Do this:
Turn the items below into a numbered list with one line per entry, leaving out any blank lines.

☆ ☆ ☆ ☆

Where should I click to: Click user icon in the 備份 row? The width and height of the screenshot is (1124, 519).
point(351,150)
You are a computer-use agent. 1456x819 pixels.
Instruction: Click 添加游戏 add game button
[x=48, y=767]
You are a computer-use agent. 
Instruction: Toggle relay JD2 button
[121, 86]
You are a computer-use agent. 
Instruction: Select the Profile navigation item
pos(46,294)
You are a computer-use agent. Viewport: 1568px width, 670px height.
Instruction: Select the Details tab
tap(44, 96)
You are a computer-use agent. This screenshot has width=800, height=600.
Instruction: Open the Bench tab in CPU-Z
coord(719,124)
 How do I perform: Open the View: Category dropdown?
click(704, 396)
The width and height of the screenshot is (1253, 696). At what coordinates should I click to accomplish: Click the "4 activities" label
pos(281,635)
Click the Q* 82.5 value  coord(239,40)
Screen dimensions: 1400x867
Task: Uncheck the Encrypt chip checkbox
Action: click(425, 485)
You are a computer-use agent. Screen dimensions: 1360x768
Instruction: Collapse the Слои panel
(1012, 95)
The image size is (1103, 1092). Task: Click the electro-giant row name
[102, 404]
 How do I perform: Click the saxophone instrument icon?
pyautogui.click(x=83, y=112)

☆ ☆ ☆ ☆

Worked answer:
1. Where should I click to: Click user icon in the 備份 row? The width and height of the screenshot is (1124, 519).
2. point(351,150)
3. You are a computer-use agent. 1456x819 pixels.
4. Instruction: Click 添加游戏 add game button
5. [x=48, y=767]
6. You are a computer-use agent. 
7. Instruction: Toggle relay JD2 button
8. [121, 86]
9. You are a computer-use agent. 
10. Instruction: Select the Profile navigation item
11. pos(46,294)
12. You are a computer-use agent. Viewport: 1568px width, 670px height.
13. Instruction: Select the Details tab
14. tap(44, 96)
15. You are a computer-use agent. This screenshot has width=800, height=600.
16. Instruction: Open the Bench tab in CPU-Z
17. coord(719,124)
18.  How do I perform: Open the View: Category dropdown?
19. click(704, 396)
20. The width and height of the screenshot is (1253, 696). At what coordinates should I click to accomplish: Click the "4 activities" label
21. pos(281,635)
22. Click the Q* 82.5 value  coord(239,40)
23. Screen dimensions: 1400x867
24. Task: Uncheck the Encrypt chip checkbox
25. Action: click(425, 485)
26. You are a computer-use agent. Screen dimensions: 1360x768
27. Instruction: Collapse the Слои panel
28. (1012, 95)
29. The image size is (1103, 1092). Task: Click the electro-giant row name
30. [102, 404]
31.  How do I perform: Click the saxophone instrument icon?
32. pyautogui.click(x=83, y=112)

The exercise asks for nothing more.